Like Osama Hamid. He hasn't been the same since 2004, his family says. He lies on a gurney immediately after receiving electroshock treatment, unable to communicate but seemingly aware of his surroundings.

"He's furious all the time and never stays in the house," says his mother, Buthena Hussein, standing over him protectively. "Sometimes we buy him new clothes, and he exchanges them with old, bad clothes."

She didn't know what to do, so she brought him to the hospital. "Everything," she says, "is in the hands of God."

His doctors say the treatment they've prescribed — as many as three electroshock therapy sessions per week — has helped him.

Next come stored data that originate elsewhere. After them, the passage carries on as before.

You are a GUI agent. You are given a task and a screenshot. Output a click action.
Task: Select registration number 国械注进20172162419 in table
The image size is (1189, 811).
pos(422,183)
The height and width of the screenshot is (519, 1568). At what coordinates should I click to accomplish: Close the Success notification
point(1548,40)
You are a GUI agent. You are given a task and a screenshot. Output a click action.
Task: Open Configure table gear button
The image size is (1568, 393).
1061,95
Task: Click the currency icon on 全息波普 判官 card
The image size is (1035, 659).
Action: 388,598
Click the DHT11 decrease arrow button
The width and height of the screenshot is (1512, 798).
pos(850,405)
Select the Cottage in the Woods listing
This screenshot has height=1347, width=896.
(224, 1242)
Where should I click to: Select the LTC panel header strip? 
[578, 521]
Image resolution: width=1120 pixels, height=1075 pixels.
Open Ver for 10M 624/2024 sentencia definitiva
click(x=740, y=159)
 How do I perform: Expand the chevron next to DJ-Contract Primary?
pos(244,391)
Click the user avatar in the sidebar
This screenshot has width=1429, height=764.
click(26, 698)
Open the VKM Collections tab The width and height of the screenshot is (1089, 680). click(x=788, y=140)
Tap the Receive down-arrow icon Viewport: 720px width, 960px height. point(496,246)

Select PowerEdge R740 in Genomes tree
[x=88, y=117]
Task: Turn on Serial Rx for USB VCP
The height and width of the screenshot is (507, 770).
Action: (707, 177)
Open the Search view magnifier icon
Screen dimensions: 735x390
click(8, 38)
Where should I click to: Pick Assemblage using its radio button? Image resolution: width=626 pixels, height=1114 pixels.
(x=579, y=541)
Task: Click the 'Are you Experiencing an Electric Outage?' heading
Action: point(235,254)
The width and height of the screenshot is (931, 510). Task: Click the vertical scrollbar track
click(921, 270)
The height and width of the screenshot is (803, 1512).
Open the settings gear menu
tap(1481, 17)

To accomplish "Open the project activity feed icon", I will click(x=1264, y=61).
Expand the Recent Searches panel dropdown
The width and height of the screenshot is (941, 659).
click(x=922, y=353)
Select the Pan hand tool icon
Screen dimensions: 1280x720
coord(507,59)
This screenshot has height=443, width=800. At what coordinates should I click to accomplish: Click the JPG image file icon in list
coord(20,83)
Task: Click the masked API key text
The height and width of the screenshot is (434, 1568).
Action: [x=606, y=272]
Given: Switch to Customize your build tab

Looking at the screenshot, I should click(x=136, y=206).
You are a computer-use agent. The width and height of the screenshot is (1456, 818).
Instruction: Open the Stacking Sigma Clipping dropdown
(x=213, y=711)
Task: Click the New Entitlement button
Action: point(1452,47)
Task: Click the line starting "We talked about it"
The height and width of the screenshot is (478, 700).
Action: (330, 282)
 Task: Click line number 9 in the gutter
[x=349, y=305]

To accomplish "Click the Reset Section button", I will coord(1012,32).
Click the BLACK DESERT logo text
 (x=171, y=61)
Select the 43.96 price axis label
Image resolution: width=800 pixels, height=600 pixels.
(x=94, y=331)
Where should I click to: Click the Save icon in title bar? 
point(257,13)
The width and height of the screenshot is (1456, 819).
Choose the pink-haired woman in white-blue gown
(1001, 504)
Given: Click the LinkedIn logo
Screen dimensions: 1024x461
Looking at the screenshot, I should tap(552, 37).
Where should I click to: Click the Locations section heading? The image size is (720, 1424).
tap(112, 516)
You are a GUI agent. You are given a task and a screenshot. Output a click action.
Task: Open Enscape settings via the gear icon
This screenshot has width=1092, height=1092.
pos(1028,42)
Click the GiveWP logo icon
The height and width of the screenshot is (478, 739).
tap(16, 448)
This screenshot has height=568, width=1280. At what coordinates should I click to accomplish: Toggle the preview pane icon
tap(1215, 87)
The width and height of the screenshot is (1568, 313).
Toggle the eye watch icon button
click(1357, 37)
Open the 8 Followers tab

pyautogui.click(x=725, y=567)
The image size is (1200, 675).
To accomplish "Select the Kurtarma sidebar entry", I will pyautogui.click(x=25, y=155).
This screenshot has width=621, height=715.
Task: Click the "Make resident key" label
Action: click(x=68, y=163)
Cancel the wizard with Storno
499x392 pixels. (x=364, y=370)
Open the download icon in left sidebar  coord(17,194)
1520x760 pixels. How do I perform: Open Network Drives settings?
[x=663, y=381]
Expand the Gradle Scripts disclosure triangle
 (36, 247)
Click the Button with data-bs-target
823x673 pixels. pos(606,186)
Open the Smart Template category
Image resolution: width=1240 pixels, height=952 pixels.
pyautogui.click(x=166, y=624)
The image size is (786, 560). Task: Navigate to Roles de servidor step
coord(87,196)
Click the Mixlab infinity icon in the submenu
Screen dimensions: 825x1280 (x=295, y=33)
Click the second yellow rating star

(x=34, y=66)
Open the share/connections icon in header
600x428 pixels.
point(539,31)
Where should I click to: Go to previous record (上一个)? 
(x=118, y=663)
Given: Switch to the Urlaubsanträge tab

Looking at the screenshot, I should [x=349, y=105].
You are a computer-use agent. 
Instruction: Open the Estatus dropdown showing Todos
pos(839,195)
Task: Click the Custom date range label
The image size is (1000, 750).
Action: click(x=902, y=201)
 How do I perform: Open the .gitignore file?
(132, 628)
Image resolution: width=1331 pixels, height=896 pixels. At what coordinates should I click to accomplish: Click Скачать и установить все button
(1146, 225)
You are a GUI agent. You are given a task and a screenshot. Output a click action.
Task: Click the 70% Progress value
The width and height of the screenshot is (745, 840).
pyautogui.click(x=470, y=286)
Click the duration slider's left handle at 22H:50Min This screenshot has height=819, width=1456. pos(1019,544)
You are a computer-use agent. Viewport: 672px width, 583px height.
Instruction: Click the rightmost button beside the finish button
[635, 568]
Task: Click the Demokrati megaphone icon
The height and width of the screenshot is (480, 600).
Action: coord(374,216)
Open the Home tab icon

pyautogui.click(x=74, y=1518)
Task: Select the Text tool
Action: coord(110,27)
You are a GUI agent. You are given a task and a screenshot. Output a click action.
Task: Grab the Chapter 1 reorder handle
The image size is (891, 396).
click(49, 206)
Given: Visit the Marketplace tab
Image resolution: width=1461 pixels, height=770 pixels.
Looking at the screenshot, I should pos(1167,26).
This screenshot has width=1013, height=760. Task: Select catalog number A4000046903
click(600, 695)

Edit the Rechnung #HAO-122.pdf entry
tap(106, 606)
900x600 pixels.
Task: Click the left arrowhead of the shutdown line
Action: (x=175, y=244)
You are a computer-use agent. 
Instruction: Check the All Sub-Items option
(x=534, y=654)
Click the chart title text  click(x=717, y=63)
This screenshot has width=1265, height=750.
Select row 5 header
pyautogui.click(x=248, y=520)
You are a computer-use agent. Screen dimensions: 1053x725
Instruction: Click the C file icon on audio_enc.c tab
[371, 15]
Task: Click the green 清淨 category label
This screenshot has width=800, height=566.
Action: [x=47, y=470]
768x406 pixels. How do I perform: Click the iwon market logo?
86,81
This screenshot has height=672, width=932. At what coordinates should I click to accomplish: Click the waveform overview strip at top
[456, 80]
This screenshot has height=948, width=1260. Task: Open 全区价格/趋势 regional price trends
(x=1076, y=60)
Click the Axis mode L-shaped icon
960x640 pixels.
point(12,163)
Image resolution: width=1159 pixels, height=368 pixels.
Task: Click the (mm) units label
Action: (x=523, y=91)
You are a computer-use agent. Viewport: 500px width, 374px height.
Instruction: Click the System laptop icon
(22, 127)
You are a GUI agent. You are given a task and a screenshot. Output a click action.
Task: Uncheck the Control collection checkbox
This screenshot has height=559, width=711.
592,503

That is the saving grace of this place. Despite the shortage of money, despite the shortage of drugs, despite the lack of doctors — this hospital, most of its doctors and patients say, helps people live.

"It's a magic treatment," Rashid says of ECT. "If you give it in a scientific way, for the scientific patients, for scientific purposes, it's very nice. It's free of complications because it's not medication. It's available most of the time, so no shortage, no drain of treatment."

When two women blew themselves up at pet markets in central Baghdad in February, American officials suggested the two had been mentally ill. Soldiers came to the hospital and showed pictures of the women they thought had killed more than 90 people.

A few weeks later the woman in one of the photographs walked into the hospital, intact and unaware people considered her a mass-murderer.

Since then, the Health Ministry has ruled patients must display a current photo and identification card before being seen.

Most of them don't need shock therapy. They suffer from milder depression, or any number of neuroses or addictions.

"I couldn't sleep. I was worried all the time," one patient told ABC News, refusing to give his name. "I didn't know if you take one of the roads, if you will even return back home. And I was anxious all the time. Anxiety was taking over my head."

He is now taking triptizol to fight depression and lexotan to help him sleep. "I feel the improvement," he said. "The people here are good. The doctor here is good."

If the hospital received more assistance from the government, its doctors say, it would be able to do more for its patients. "We're at the bottom of the list of priorities," Rashid says.

Still, it tries to create a stable environment. Patients will often relapse if they quickly return to their neighborhoods, where they may worry about militias, no electricity, and huge unemployment.

And so people like 42-year-old Majid Salim, whose mother begged Rashid to admit him, are allowed to stay for a few weeks.

He was injured four months ago during fighting in Sadr City between the U.S. military and the Mahdi Army, the Shiite militia loyal to Moqtada al-Sadr. To ease his pain, he began taking valium. He quickly increased his own doses and began taking as much as 100mg a day, more than double a traditional prescription.

"I agreed to admit him just to get him relief from this atmosphere," Rashid says.

Salim is one of the few to agree to an on-camera interview with a western reporter, perhaps because he is confident he can get better.

"I have eight kids. Who will win their bread if I am an addict?" he asks. He was admitted one week ago, and "Now, I feel I am good," he says.

Asked whether he will take valium in the future, he waves his hand away. "A person should try to learn from his mistakes. Once is enough."

Rashid asks Salim a few questions and sends him on his way after about five minutes.

Does Rashid ever consider leaving, giving up? Not if he can help it.

"I was threatened one year ago, and I left the country for three months, and I returned back. I feel that I'm not a normal person. I am an addict on my country."

All he hopes, he says, is that the hospital can improve.

"I don't blame anyone who left … But I wish my colleagues would return back to Iraq."

Ali Al-Mashakheel contributed to this report.